SAMPIT – Direktur Rumah Sakit Umum Daerah (RSUD) dr Murjani Sampit, Kabupaten Kotawaringin Timur (Kotim) Sutriso menyampaikan, dalam kurun waktu tiga bulan, pihaknya selalu melakukan evaluasi untuk peningkatan mutu pelayanan di rumah sakit kepada masyarakat.
“RSUD dr Murjani Sampit terus menguatkan sistem untuk membangun zona integritas sehingga rumah sakit bebas dari tindak korupsi, grativikasi, ataupun pungutan liar (pungli),”ujarnya, Jumat 5 Juli 2024.
Menurutnya, untuk membangun zona integritas, sistem pelayanan harus terus dibangun dan diperbaiki, sehingga tidak memungkinkan lagi orang untuk melakukan pungli, yang mana dulu informasinya masih banyak calo dilakukan oknum-oknum tidak bertanggung jawab.

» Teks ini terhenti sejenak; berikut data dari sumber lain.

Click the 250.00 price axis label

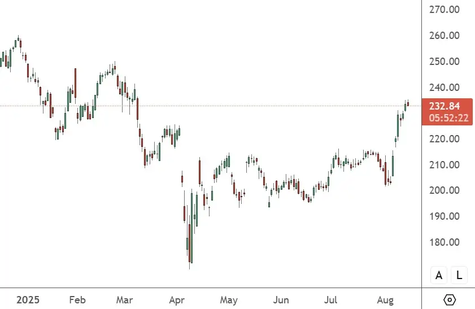point(444,62)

“Namun sekarang dengan diberlakukannya sistem online, sudah tidak ada lagi calo berkeliaran. Selain dengan penerapan sistem online, RSUD juga menerapkan billing system agar tidak terjadi mark up tindakan,”tegasnya.
Dijelaskannya, yaitu ketika pasien seharusnya tidak menerima suntikan, ternyata dilakukan penyuntikan maka akan langsung di evaluasi. Melalui billing system ini untuk mencegah hal itu terjadi.
“Karena RSUD dr Murjani Sampit juga mempunyai Komite Mutu, yaitu yang setiap tiga bulan sekali tadi melakukan evaluasi. Evaluasi itu itu nanti dilaporkan oleh direksi. Ini dilakukan dengan harapan tidak ada celah bagi siapapun untuk bertindak curang. Dan kami juga tidak segan-segan menindak oknum yang mengambil peluang apapun dalam pelayanan kesehatan masyarakat, dengan memanfaatkan ketidaktahuan pasien,”pungkasnya.